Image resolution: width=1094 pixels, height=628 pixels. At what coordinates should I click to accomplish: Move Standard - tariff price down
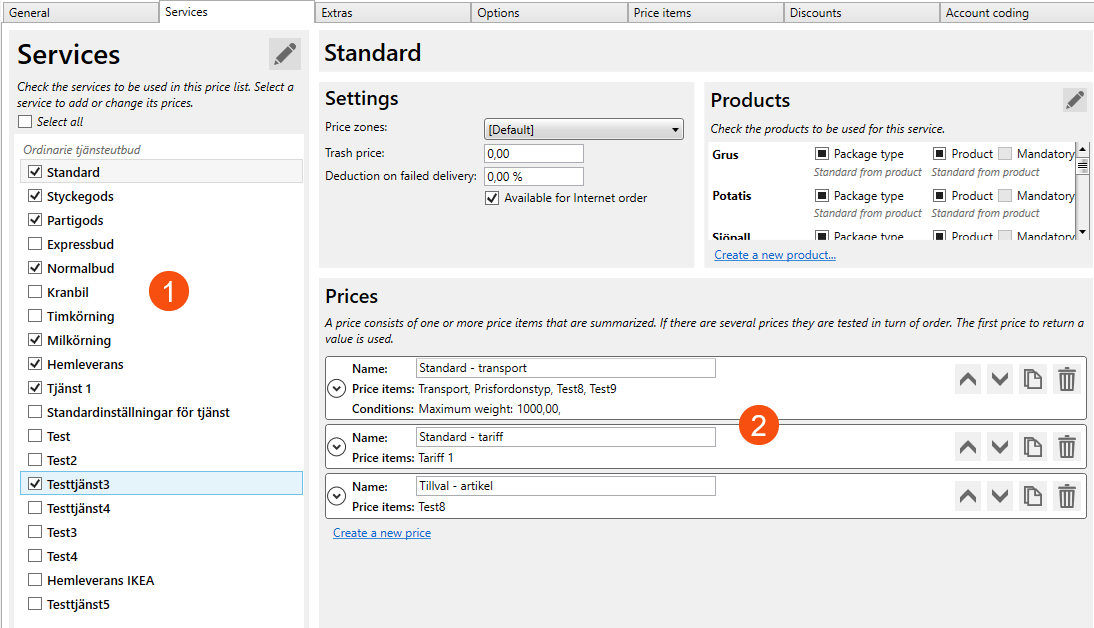point(1000,447)
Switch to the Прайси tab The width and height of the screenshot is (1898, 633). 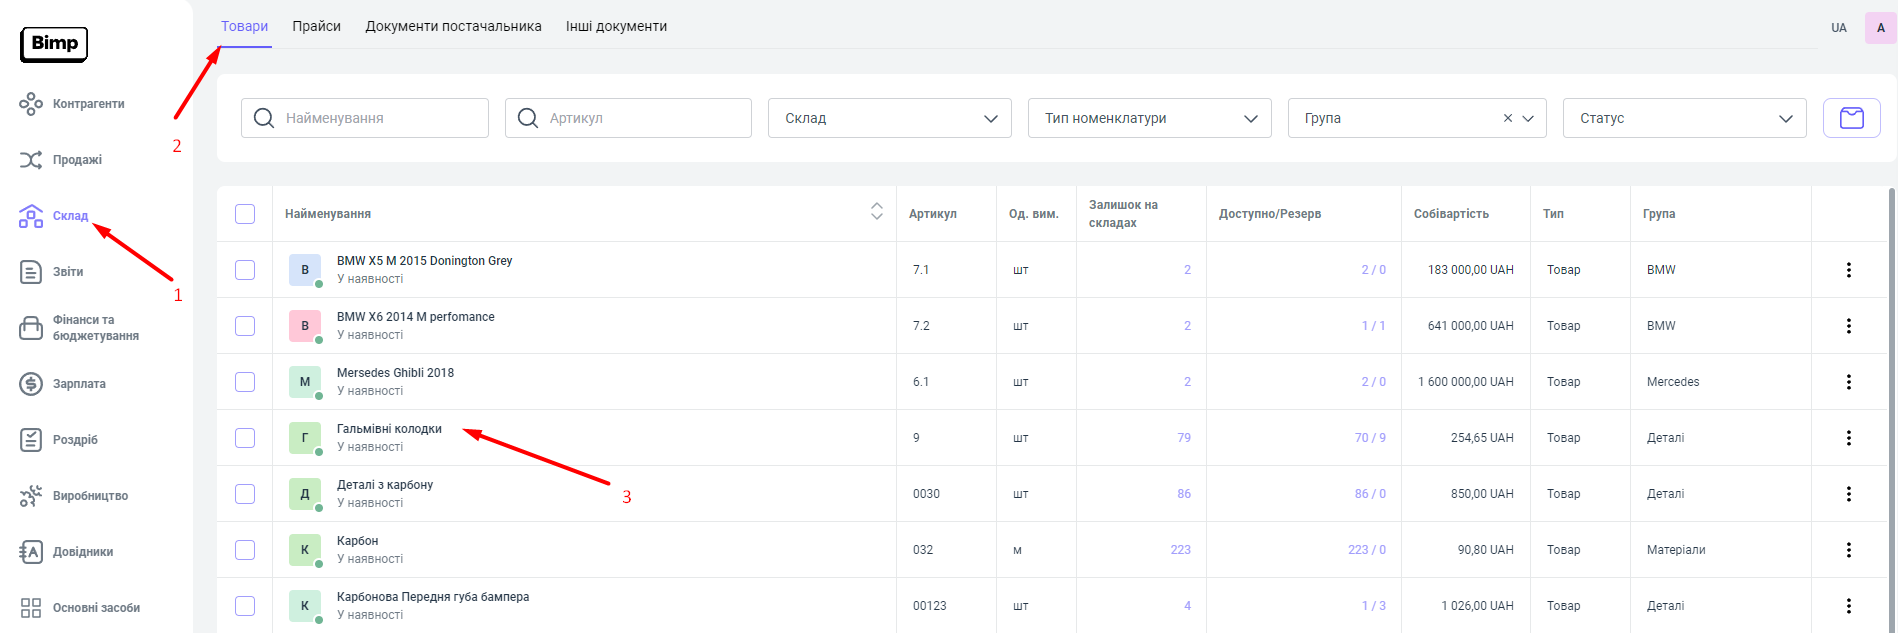tap(316, 26)
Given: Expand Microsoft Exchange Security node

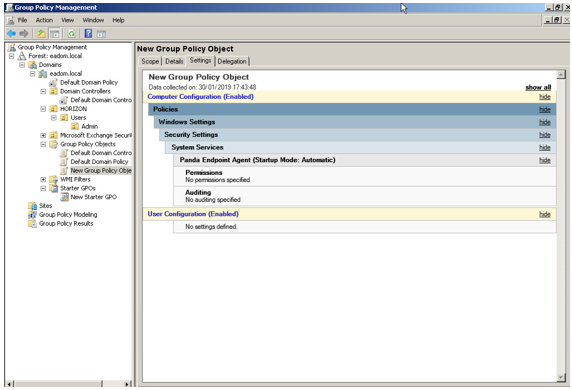Looking at the screenshot, I should (43, 135).
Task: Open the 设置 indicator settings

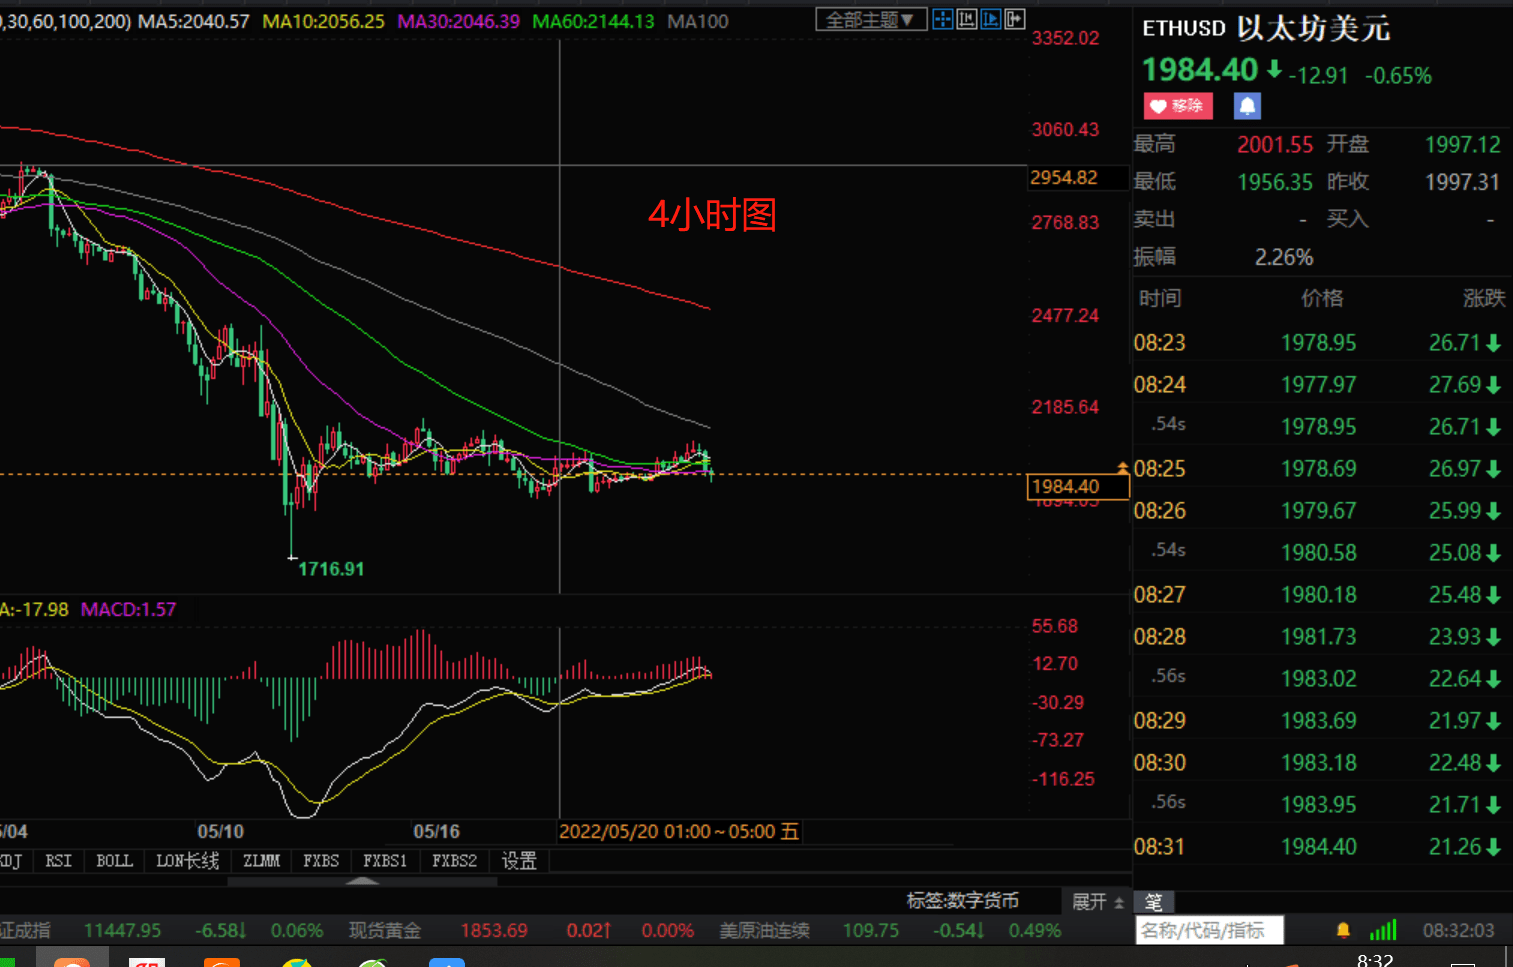Action: coord(519,861)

════

**ACTIVITY:** Restate word for word the lines from the one containing "Given: Expand Microsoft" through the end of the material above, both included, and nothing besides; drop the pictures.

**TASK RESPONSE:**
Given: Expand Microsoft Exchange Security node

Looking at the screenshot, I should (43, 135).
Task: Open the 设置 indicator settings

Action: coord(519,861)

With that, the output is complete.